After 1940, Sternberg frequently turned back to earlier scores, revising many and using material from others for new compositions. Memorable works from the 1940s and 1950s are his vocal music works. Although he composed and arranged many Israeli folk songs, his treatment of the folk idiom reveals the strong influence of Fritz Jöde's choral project and of the Gebrauchsmusik of Hindemith rather than that of the predominating folk ideology of searching for inspiration in Arabic and Mediterranean songs. For example, Sternberg's arrangement of Hora kuma (‘Rise up, Brother’) by Shalom Postolsky is a set of six variations for seven-part chorus displaying contrapuntal and canonic textures, while his choral song Ima Adama (‘Mother Earth’) features richly chromatic and modal harmony.
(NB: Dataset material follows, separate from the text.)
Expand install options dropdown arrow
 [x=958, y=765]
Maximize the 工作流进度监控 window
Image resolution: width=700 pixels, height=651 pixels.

Sternberg's compositional output includes 2 string quartets, 6 orchestral works, several works for piano, works for chorus and orchestra, works for solo singer and orchestra, and numerous songs and folksong arrangements. He also wrote incidental music for the play Amcha (Your People) by S. Aleichem in 1936 and two operas, Dr. Doolittle (1939 Jerusalem) and Pacificia, the Friendly Island (1974). Most of his compositions are part of the collection at the Archives of Israeli Music at Tel Aviv University.

==Awards and recognition==
In 1971 Sternberg received the high order of merit from the President of the German Federal Republic.